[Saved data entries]
--- START ---

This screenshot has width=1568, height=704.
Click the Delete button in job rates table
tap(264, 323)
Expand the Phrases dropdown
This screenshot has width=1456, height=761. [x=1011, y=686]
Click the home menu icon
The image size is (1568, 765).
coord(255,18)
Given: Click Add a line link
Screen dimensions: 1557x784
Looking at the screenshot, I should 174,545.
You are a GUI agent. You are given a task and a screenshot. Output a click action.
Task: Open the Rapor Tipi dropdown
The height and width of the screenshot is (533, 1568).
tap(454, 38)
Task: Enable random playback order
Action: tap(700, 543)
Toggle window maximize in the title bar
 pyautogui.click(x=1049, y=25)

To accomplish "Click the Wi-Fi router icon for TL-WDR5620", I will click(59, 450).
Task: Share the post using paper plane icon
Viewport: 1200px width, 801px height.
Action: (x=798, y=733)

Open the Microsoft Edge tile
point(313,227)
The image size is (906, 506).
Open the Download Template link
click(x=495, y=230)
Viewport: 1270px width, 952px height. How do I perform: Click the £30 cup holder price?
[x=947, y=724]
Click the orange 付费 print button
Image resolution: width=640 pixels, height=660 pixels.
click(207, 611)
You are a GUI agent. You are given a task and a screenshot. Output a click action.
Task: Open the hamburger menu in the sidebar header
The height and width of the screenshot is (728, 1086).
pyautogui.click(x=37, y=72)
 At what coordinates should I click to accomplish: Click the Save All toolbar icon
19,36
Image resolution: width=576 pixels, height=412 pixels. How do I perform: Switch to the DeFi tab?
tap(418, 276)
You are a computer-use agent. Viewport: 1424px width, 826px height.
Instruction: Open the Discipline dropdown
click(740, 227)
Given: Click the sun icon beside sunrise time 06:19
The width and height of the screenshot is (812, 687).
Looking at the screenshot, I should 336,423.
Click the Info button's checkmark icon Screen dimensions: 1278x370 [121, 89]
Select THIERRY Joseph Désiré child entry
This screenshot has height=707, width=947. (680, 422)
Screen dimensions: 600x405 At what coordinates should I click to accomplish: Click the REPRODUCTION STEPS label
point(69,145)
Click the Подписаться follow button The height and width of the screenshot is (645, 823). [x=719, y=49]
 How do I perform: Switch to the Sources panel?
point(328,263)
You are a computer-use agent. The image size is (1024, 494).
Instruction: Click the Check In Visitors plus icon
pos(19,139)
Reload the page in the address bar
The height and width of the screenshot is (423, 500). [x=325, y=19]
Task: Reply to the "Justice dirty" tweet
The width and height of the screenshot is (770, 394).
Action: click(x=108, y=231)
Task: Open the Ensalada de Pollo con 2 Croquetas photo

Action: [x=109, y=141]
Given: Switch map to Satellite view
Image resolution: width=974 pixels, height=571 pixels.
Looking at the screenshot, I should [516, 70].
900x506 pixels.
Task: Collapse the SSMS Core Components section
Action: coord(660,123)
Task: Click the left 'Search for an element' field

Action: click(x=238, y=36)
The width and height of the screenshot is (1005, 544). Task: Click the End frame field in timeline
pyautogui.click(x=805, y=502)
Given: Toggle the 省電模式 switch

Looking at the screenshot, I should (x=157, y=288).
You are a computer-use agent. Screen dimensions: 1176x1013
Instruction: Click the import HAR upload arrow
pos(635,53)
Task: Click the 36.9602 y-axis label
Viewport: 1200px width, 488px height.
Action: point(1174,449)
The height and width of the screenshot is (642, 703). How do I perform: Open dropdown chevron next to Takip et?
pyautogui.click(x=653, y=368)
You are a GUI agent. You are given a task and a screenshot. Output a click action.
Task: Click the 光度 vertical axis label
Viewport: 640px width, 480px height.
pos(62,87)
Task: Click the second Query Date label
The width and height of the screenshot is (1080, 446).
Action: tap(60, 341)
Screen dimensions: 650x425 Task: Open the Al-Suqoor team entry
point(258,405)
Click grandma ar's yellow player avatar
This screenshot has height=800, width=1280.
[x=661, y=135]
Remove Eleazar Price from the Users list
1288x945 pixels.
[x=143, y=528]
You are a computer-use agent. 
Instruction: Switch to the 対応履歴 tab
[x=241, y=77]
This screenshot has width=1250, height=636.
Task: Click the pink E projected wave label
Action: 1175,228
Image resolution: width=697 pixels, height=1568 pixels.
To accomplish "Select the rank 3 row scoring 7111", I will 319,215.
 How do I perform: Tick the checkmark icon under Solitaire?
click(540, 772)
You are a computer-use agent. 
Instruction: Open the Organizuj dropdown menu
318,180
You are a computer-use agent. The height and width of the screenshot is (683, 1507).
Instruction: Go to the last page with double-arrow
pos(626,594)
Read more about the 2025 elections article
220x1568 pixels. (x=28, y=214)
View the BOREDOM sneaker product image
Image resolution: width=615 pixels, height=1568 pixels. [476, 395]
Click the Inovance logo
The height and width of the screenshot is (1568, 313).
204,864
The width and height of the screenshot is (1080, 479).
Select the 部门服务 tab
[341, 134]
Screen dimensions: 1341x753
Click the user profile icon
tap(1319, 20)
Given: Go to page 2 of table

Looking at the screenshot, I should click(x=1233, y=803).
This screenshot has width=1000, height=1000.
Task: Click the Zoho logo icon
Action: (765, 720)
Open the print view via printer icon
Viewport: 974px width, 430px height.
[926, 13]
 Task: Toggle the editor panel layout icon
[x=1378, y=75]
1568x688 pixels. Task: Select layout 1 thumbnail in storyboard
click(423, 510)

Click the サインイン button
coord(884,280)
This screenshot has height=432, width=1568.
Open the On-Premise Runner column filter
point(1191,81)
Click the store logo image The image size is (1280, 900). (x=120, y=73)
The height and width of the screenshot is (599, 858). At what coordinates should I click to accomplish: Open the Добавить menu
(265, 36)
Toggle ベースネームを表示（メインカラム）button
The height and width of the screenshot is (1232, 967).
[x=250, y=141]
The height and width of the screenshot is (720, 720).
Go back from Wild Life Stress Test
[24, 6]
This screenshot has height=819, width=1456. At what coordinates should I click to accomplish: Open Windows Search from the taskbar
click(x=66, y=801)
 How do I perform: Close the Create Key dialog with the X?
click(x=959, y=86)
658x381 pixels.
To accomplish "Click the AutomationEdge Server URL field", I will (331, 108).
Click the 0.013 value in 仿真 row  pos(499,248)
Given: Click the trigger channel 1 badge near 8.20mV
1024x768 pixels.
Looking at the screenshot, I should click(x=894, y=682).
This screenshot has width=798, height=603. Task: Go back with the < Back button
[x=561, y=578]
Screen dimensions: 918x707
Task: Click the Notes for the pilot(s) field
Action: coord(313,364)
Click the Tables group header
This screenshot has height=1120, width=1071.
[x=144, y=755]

--- END ---

What you need to do: Retyping the data above exactly and in full is the task.

Response for this exercise:
This screenshot has width=1568, height=704.
Click the Delete button in job rates table
tap(264, 323)
Expand the Phrases dropdown
This screenshot has width=1456, height=761. [x=1011, y=686]
Click the home menu icon
The image size is (1568, 765).
coord(255,18)
Given: Click Add a line link
Screen dimensions: 1557x784
Looking at the screenshot, I should 174,545.
You are a GUI agent. You are given a task and a screenshot. Output a click action.
Task: Open the Rapor Tipi dropdown
The height and width of the screenshot is (533, 1568).
tap(454, 38)
Task: Enable random playback order
Action: tap(700, 543)
Toggle window maximize in the title bar
 pyautogui.click(x=1049, y=25)

To accomplish "Click the Wi-Fi router icon for TL-WDR5620", I will click(59, 450).
Task: Share the post using paper plane icon
Viewport: 1200px width, 801px height.
Action: (x=798, y=733)

Open the Microsoft Edge tile
point(313,227)
The image size is (906, 506).
Open the Download Template link
click(x=495, y=230)
Viewport: 1270px width, 952px height. How do I perform: Click the £30 cup holder price?
[x=947, y=724]
Click the orange 付费 print button
Image resolution: width=640 pixels, height=660 pixels.
click(207, 611)
You are a GUI agent. You are given a task and a screenshot. Output a click action.
Task: Open the hamburger menu in the sidebar header
The height and width of the screenshot is (728, 1086).
pyautogui.click(x=37, y=72)
 At what coordinates should I click to accomplish: Click the Save All toolbar icon
19,36
Image resolution: width=576 pixels, height=412 pixels. How do I perform: Switch to the DeFi tab?
tap(418, 276)
You are a computer-use agent. Viewport: 1424px width, 826px height.
Instruction: Open the Discipline dropdown
click(740, 227)
Given: Click the sun icon beside sunrise time 06:19
The width and height of the screenshot is (812, 687).
Looking at the screenshot, I should 336,423.
Click the Info button's checkmark icon Screen dimensions: 1278x370 [121, 89]
Select THIERRY Joseph Désiré child entry
This screenshot has height=707, width=947. (680, 422)
Screen dimensions: 600x405 At what coordinates should I click to accomplish: Click the REPRODUCTION STEPS label
point(69,145)
Click the Подписаться follow button The height and width of the screenshot is (645, 823). [x=719, y=49]
 How do I perform: Switch to the Sources panel?
point(328,263)
You are a computer-use agent. The image size is (1024, 494).
Instruction: Click the Check In Visitors plus icon
pos(19,139)
Reload the page in the address bar
The height and width of the screenshot is (423, 500). [x=325, y=19]
Task: Reply to the "Justice dirty" tweet
The width and height of the screenshot is (770, 394).
Action: click(x=108, y=231)
Task: Open the Ensalada de Pollo con 2 Croquetas photo

Action: [x=109, y=141]
Given: Switch map to Satellite view
Image resolution: width=974 pixels, height=571 pixels.
Looking at the screenshot, I should [516, 70].
900x506 pixels.
Task: Collapse the SSMS Core Components section
Action: coord(660,123)
Task: Click the left 'Search for an element' field

Action: click(x=238, y=36)
The width and height of the screenshot is (1005, 544). Task: Click the End frame field in timeline
pyautogui.click(x=805, y=502)
Given: Toggle the 省電模式 switch

Looking at the screenshot, I should (x=157, y=288).
You are a computer-use agent. Screen dimensions: 1176x1013
Instruction: Click the import HAR upload arrow
pos(635,53)
Task: Click the 36.9602 y-axis label
Viewport: 1200px width, 488px height.
Action: point(1174,449)
The height and width of the screenshot is (642, 703). How do I perform: Open dropdown chevron next to Takip et?
pyautogui.click(x=653, y=368)
You are a GUI agent. You are given a task and a screenshot. Output a click action.
Task: Click the 光度 vertical axis label
Viewport: 640px width, 480px height.
pos(62,87)
Task: Click the second Query Date label
The width and height of the screenshot is (1080, 446).
Action: tap(60, 341)
Screen dimensions: 650x425 Task: Open the Al-Suqoor team entry
point(258,405)
Click grandma ar's yellow player avatar
This screenshot has height=800, width=1280.
[x=661, y=135]
Remove Eleazar Price from the Users list
1288x945 pixels.
[x=143, y=528]
You are a computer-use agent. 
Instruction: Switch to the 対応履歴 tab
[x=241, y=77]
This screenshot has width=1250, height=636.
Task: Click the pink E projected wave label
Action: 1175,228
Image resolution: width=697 pixels, height=1568 pixels.
To accomplish "Select the rank 3 row scoring 7111", I will 319,215.
 How do I perform: Tick the checkmark icon under Solitaire?
click(540, 772)
You are a computer-use agent. 
Instruction: Open the Organizuj dropdown menu
318,180
You are a computer-use agent. The height and width of the screenshot is (683, 1507).
Instruction: Go to the last page with double-arrow
pos(626,594)
Read more about the 2025 elections article
220x1568 pixels. (x=28, y=214)
View the BOREDOM sneaker product image
Image resolution: width=615 pixels, height=1568 pixels. [476, 395]
Click the Inovance logo
The height and width of the screenshot is (1568, 313).
204,864
The width and height of the screenshot is (1080, 479).
Select the 部门服务 tab
[341, 134]
Screen dimensions: 1341x753
Click the user profile icon
tap(1319, 20)
Given: Go to page 2 of table

Looking at the screenshot, I should click(x=1233, y=803).
This screenshot has width=1000, height=1000.
Task: Click the Zoho logo icon
Action: (765, 720)
Open the print view via printer icon
Viewport: 974px width, 430px height.
[926, 13]
 Task: Toggle the editor panel layout icon
[x=1378, y=75]
1568x688 pixels. Task: Select layout 1 thumbnail in storyboard
click(423, 510)

Click the サインイン button
coord(884,280)
This screenshot has height=432, width=1568.
Open the On-Premise Runner column filter
point(1191,81)
Click the store logo image The image size is (1280, 900). (x=120, y=73)
The height and width of the screenshot is (599, 858). At what coordinates should I click to accomplish: Open the Добавить menu
(265, 36)
Toggle ベースネームを表示（メインカラム）button
The height and width of the screenshot is (1232, 967).
[x=250, y=141]
The height and width of the screenshot is (720, 720).
Go back from Wild Life Stress Test
[24, 6]
This screenshot has height=819, width=1456. At what coordinates should I click to accomplish: Open Windows Search from the taskbar
click(x=66, y=801)
 How do I perform: Close the Create Key dialog with the X?
click(x=959, y=86)
658x381 pixels.
To accomplish "Click the AutomationEdge Server URL field", I will (331, 108).
Click the 0.013 value in 仿真 row  pos(499,248)
Given: Click the trigger channel 1 badge near 8.20mV
1024x768 pixels.
Looking at the screenshot, I should click(x=894, y=682).
This screenshot has width=798, height=603. Task: Go back with the < Back button
[x=561, y=578]
Screen dimensions: 918x707
Task: Click the Notes for the pilot(s) field
Action: coord(313,364)
Click the Tables group header
This screenshot has height=1120, width=1071.
[x=144, y=755]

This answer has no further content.